George Washington Plunkitt was a politician in New York during the late 19th- and early 20th centuries. He was also a member of the political machine which was called Tammany Hall. A political machine is a political group in which a few people in the party give benefits to their supporters when they support the party. This is so that the supporters vote for them on election day. This system of gaining votes is also used in normal parties, but political machines rely much more heavily on this system than normal parties. This made political machines heavily reliant on the spoils system. How the spoils system works is that the winning party gives government civil service jobs to their supporters. Plunkitt thought that the spoils system was the core of politics. He thought that if the supporters of the party didn’t get a government civil service job, there would be very little reason to vote for political parties. This is why when the civil service reform movement became popular around the late 19th- and early 20th centuries, Plunkitt was completely against it.
Before the civil service reform movement became popular, several reforms were implemented but they had little to no impact. The purpose of the civil service reforms was to make it so that civil servants couldn’t be kicked out of their jobs, because a different party was in power. The civil service reform also made it so that to get a civil service job you needed to first go through an examination that tests if you have knowledge of complex subjects and important degrees. The examination’s purpose was supposed to test your intelligence.
Plunkitt was against the civil service reforms because then he would have fewer government jobs to hand out to his supporters and many of them would fail the examinations. Plunkitt argued that a patriotic man could lose all his patriotism and go against the state because he lost a civil service examination. Plunkitt knew a few cases where this exact thing had happened to several people. Although it is likely that it was made up to convince people of his view against the civil service reform. This is why Plunkitt was very serious about patriotism’s connection to obtaining a job after Tammany won an election.

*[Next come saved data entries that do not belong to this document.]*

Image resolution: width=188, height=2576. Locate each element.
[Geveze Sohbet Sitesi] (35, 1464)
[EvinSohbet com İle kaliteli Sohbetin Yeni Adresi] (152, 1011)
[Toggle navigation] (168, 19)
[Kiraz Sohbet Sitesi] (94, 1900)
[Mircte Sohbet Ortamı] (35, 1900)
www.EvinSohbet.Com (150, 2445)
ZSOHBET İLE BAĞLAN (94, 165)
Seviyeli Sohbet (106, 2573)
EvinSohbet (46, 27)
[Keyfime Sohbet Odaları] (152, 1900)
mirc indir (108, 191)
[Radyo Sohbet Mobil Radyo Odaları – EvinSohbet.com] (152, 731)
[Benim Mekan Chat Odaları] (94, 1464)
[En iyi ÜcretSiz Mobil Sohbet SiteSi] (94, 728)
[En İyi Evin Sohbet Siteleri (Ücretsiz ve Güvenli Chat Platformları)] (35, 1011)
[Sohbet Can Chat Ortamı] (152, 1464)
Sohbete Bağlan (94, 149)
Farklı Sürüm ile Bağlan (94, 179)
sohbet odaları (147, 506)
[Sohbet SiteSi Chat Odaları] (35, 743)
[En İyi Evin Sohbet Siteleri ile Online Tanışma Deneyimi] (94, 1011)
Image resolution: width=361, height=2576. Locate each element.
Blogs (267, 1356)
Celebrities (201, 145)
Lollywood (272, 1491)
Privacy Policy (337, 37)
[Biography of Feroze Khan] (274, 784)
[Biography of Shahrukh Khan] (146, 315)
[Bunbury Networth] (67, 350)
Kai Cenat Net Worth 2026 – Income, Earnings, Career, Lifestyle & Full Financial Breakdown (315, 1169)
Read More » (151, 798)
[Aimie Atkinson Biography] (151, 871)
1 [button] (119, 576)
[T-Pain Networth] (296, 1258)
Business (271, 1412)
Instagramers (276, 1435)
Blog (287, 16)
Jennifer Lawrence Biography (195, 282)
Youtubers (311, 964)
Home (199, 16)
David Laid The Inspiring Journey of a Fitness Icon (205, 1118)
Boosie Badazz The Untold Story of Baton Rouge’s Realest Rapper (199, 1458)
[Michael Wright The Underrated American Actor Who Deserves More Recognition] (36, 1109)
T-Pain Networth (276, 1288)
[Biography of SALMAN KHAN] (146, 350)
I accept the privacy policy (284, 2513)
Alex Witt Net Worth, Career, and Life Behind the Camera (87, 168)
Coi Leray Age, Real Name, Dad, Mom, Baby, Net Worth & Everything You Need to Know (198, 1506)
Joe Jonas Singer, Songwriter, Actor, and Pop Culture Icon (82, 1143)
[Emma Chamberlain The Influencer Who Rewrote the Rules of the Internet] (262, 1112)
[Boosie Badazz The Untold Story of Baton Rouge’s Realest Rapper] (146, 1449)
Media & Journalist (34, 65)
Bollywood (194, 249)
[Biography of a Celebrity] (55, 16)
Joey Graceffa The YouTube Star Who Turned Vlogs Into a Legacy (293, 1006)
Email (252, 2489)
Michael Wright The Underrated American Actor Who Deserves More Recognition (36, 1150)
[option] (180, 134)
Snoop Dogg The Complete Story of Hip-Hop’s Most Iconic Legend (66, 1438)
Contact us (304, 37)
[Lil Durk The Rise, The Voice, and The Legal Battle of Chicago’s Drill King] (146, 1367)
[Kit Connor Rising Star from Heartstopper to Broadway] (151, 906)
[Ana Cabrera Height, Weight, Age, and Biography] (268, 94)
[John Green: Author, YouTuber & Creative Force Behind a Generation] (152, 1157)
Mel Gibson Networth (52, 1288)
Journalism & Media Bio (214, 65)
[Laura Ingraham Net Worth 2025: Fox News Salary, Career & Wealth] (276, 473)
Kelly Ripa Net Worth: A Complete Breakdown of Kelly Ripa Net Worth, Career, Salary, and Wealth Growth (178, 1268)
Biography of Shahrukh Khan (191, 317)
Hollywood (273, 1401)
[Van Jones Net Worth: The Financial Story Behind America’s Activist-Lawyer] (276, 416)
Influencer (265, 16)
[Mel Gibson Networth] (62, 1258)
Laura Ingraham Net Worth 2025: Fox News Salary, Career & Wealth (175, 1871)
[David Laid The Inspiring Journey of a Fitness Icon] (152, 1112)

Plunkitt thought that after the death of patriotism, people would stop voting. This is didn’t happen, instead people kept voting but for different people. Under the spoils system, people voted for political machines but when civil service reforms were implemented they started voting for reformers. The reason for this was that when the civil service reforms were implemented, politicians had to change. Most people were able to make the transition, the ones that weren’t able to, were the political machines. While the reformers adapted to the new environment, Plunkitt and other political machines were losing votes. After the civil service reform movement became popular, Plunkitt couldn’t win any more elections and quit being a politician shortly afterward.